We tried to sail but were about 25 degrees north of our direct course west and not going so fast even with full sails and the motor. After an hour of this Lene asked how long it would take if we motored along the direct route. So: in with the genoa and then steering on the route and the computer reported that our ETA was later, not sooner. Meanwhile, when Lene asked for me to reduce heeling while she cooked breakfast, I motored south of the direct course so that after breakfast, when we put out the big sail agian, we could beat toward the waypoint. Once rounding the mark to head north up into Narragansett Bay, the engine was no longer needed. But shortly thereafter the wind just about died.
In any event the passage took about five hours. The harbormaster assigned us to a mooring on the eastern side of the harbor, rather than on the eastern side where we had always been before -- lots of room between boats but a longer dink ride than usual.
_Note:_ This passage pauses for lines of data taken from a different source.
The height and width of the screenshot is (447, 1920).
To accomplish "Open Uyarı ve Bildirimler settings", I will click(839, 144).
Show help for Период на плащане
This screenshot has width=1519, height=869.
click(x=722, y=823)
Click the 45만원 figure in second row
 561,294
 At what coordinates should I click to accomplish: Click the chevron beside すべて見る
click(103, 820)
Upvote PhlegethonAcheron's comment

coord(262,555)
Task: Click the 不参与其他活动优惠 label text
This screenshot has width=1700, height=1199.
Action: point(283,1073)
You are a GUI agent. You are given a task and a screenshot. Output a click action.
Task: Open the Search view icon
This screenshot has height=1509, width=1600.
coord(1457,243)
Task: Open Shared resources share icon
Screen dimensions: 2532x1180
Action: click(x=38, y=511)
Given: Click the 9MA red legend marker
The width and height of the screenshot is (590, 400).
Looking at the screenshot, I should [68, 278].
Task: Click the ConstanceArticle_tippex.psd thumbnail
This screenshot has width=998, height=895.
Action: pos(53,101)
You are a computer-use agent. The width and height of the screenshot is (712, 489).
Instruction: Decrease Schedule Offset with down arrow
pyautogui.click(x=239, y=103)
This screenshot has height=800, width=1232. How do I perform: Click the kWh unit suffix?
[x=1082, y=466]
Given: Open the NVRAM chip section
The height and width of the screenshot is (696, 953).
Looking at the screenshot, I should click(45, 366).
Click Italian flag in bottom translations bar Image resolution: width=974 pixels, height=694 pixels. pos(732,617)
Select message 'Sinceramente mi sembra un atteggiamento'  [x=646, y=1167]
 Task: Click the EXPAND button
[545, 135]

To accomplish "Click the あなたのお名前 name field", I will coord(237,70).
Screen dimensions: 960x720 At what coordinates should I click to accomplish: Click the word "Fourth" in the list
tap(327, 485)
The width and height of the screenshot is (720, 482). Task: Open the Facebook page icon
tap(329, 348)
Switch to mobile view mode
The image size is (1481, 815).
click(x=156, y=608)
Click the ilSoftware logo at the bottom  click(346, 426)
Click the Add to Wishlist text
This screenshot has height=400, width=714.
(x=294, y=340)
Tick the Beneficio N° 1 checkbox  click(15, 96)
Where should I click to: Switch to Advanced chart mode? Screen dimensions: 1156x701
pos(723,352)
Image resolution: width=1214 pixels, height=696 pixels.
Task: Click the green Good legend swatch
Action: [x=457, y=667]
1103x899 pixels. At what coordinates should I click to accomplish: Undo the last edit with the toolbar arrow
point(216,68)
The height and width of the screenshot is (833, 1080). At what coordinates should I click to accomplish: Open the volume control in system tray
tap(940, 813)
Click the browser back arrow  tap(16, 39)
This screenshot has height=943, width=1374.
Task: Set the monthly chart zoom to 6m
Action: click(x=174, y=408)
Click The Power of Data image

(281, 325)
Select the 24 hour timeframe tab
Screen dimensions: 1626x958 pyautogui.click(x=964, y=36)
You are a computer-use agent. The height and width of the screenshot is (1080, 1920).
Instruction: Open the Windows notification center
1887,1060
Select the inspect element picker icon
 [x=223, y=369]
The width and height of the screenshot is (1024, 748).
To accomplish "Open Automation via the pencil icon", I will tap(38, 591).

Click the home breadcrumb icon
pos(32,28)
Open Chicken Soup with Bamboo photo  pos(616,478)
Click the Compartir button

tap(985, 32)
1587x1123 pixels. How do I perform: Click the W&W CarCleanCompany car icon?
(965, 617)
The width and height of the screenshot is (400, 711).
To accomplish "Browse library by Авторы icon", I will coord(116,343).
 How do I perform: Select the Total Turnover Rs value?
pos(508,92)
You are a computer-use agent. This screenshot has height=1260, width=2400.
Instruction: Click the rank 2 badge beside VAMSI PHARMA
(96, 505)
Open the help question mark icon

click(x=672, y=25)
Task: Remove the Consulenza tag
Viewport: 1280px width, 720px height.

What is changed here is two additional new dinghy docks, One is at the northeast corner of the harbor and the other much further south than the one old dink dock in the heart of town, near the Seamans Church Institute. So the docks and no longer crowded. And the one at the south end is in a Sailors Visitor's Center (on the Anne Street Pier) which has rest rooms, showers ($1.75 for seven minutes of water), and a large area with good free wifi. That Center is where the last three posts to this blog were prepared while Lene got her hair done and watched some of the US Open. We had planned to shower there but very dark and threatening skies, plus the forecast for rain chased us back to the boat to close the one open hatch and we showered in the cockpit instead. Too bad that it did not rain during the night. ILENE could use a rinse to shed her salty crust. We shopped both days, had a lunch at CRU, near the Tennis Center and saw BlackkKlansman, the new Spike Lee film. I checked the oil, the belts, the zinc in the refrigerator's condenser and the distilled water in the seven batteries. Everything seems to be OK.
Tomorrow we will reenter Long Island Sound, almost home.